"It feels real good," senior receiver Quintin Hancock said when asked about trouncing UT's defense for a change. "The offense just came out today ready to play."
Indeed. Quarterbacks Jonathan Crompton (10 of 13 for 164 yards) and Nick Stephens (8 of 12 for 93 yards) carved up the defenses with surgical precision, directing three touchdown drives each. Still, sophomore tailback Tauren Poole stole the show, rushing eight times for 141 yards with TD bursts of 70 and 44 yards.
Although the attack unit showed a few flashes in spring scrimmages, no one could've envisioned the explosion that would unfold on Saturday. Junior defensive end Chris Walker said the offense has come a long way over the summer and deserves tons of credit.
"This offense is going to give a lot of people a lot of problems because of the motions and the shifts and the zone protections that they do," he said. "It's going to give a lot of people problems, especially when you've got a back like Montario (Hardesty) back there who can make any cut in the game."
Hardesty rushed just five times for 14 yards on this day, however, as the coaches chose to evaluate the younger backs. In addition to Poole's 141-yard effort, freshmen Bryce Brown (10 for 37) and David Oku (9 for 38) had their moments. Oku had a 40-yard TD burst nullified by a holding penalty.
The offensive tone was set early. Crompton marched the No. 1 offense 70 yards in five plays on the scrimmage's opening possession. The big plays were a 15-yard run by Hardesty, plus passes of 14 yards to Gerald Jones, 21 yards to tight end Luke Stocker and 20 yards to Poole for the TD.
"When you score on the first drive, that always helps the offense," Hancock said. "We just tried to keep that going during the scrimmage."
Stephens promptly marched the No. 2 offense 69 yards in 13 plays only to have the drive stall at the 1-foot line when linebacker Shane Reveiz stopped Oku on fourth-and-goal from the 1. The big plays on the drive were runs of 10 and 11 yards by Oku, a 10-yard run by Brown and a 16-yard completion to Brandon Warren due to a busted coverage.
Although Tennessee's No. 1 defense stopped Hardesty for a safety on the ensuing possession, the offenses quickly regained the momentum.
Stephens drove the No. 2 offense 50 yards in nine plays, Brown scoring on a counter option pitch from two yards out. The big play on the drive was a 29-yard pass to a wide-open Stocker.
Crompton wasted little time putting together his second scoring drive of the day. Starting at his 30-yard line, he threw a 68-yard strike to Gerald Jones, who was caught from behind by redshirt freshman safety Prentiss Waggner at the 2-yard line. After Hardesty was stopped in his tracks, Crompton threw a bullet to Warren in the right corner of the end zone to complete a three-play, 70-yard TD drive.
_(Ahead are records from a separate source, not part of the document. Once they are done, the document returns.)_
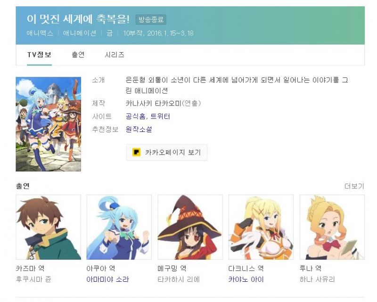The height and width of the screenshot is (302, 377).
Task: Select the 카즈마 character image
Action: pos(49,227)
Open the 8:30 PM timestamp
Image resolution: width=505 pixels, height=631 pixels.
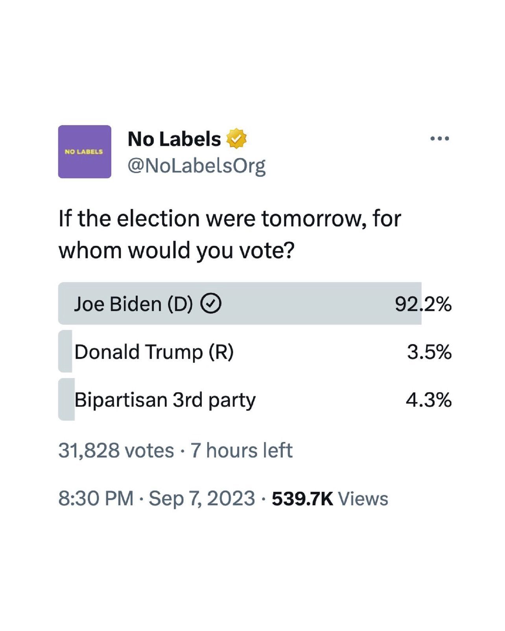(x=96, y=498)
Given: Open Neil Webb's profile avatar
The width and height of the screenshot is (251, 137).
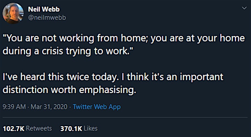Looking at the screenshot, I should pos(13,13).
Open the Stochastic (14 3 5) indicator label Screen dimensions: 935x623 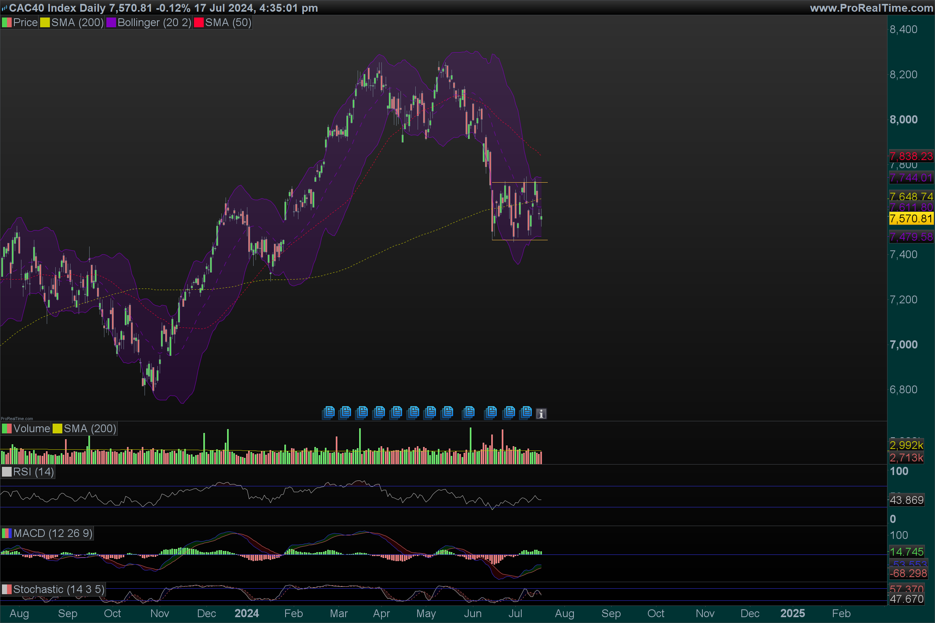click(59, 589)

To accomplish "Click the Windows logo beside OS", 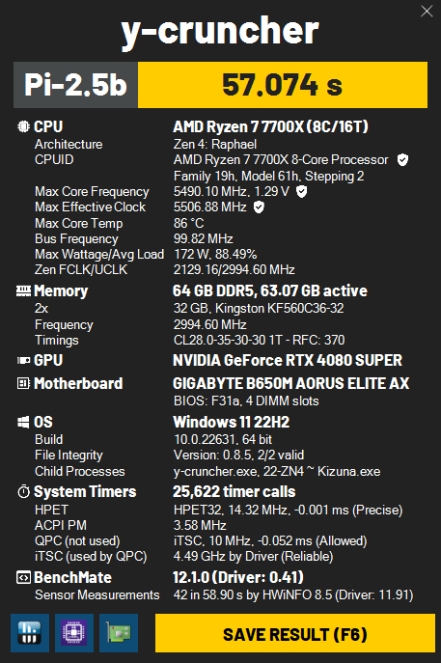I will point(23,422).
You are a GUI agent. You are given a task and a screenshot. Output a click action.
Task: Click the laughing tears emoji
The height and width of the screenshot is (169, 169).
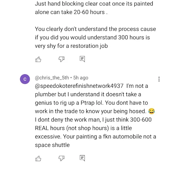[151, 111]
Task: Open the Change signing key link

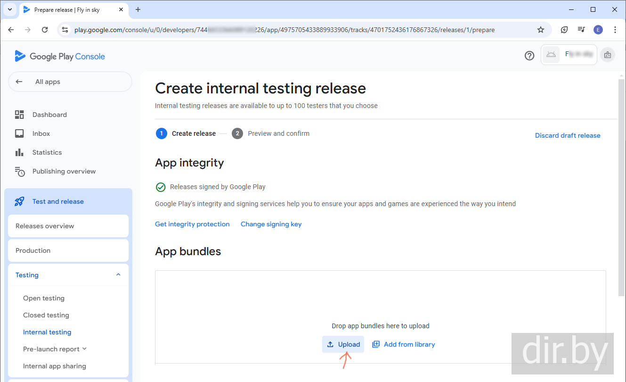Action: 271,224
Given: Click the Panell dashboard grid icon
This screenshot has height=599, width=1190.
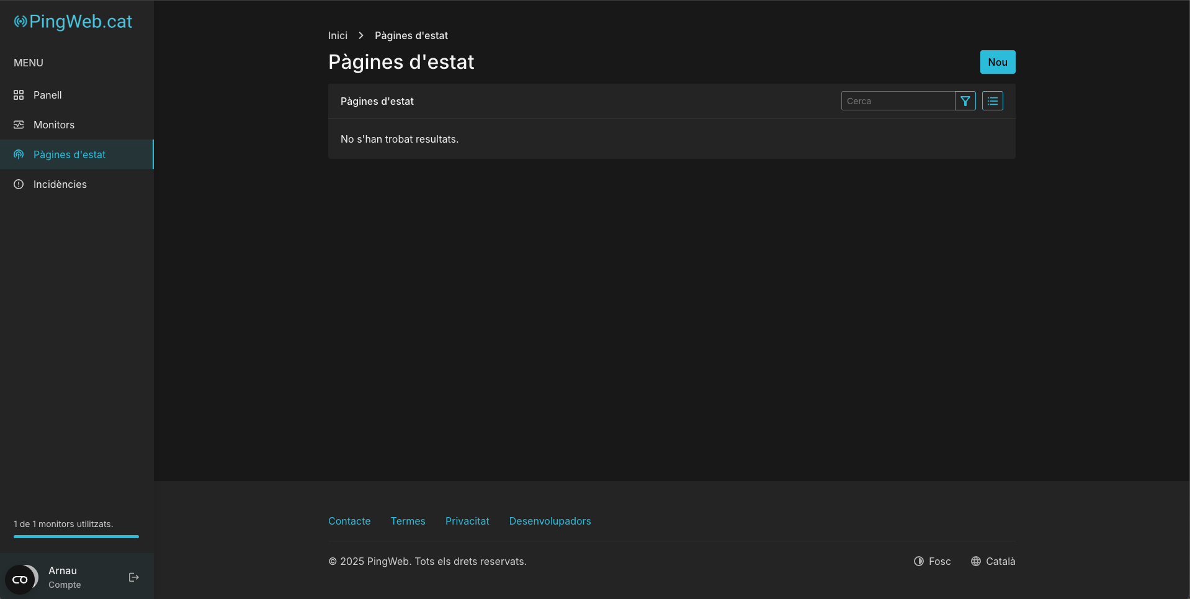Looking at the screenshot, I should tap(19, 95).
Incredibly, Stephens' next possession was even shorter. On first down he handed the ball to Poole, who exploded through a gaping hole at left tackle, juked one defender off his feet, then outran the secondary for a 70-yard touchdown.
The defenses regrouped a bit during halftime but not an awful lot.
Crompton directed the No. 1 offense to a couple of first downs before the defense stiffened. Stephens then guided the No. 2 offense 51 yards in six plays for another touchdown. The big plays were a diving catch by freshman wideout Marsalis Teague for a 21-yard gain and a 10-yard reverse by freshman wideout Nu'Keese Richardson. Oku got the last nine yards on runs of 7 and 2 yards.
Not to be outdone, Crompton led the No. 1 offense on a four-play, 70-yard march. Brown got 13 yards, then Crompton hit Jeff Cottam for 14. After Brown was stopped for no gain, Poole juked linebacker LaMarcus Thompson off his feet on a 44-yard touchdown burst.
Stephens, Crompton and Lamaison got one possession each the rest of the way but mustered just one first down among them - that coming on a pass-interference call against Janzen Jackson.
Although he was less than thrilled with the defensive performance, All-America safety Eric Berry gave a lot of credit to the Vols' offensive players.
"I really liked it," he said. "We worked with 'em all summer - did a lot of 7-on-7 and team drills on our own - and it's good to see it paying off. We're very excited about that."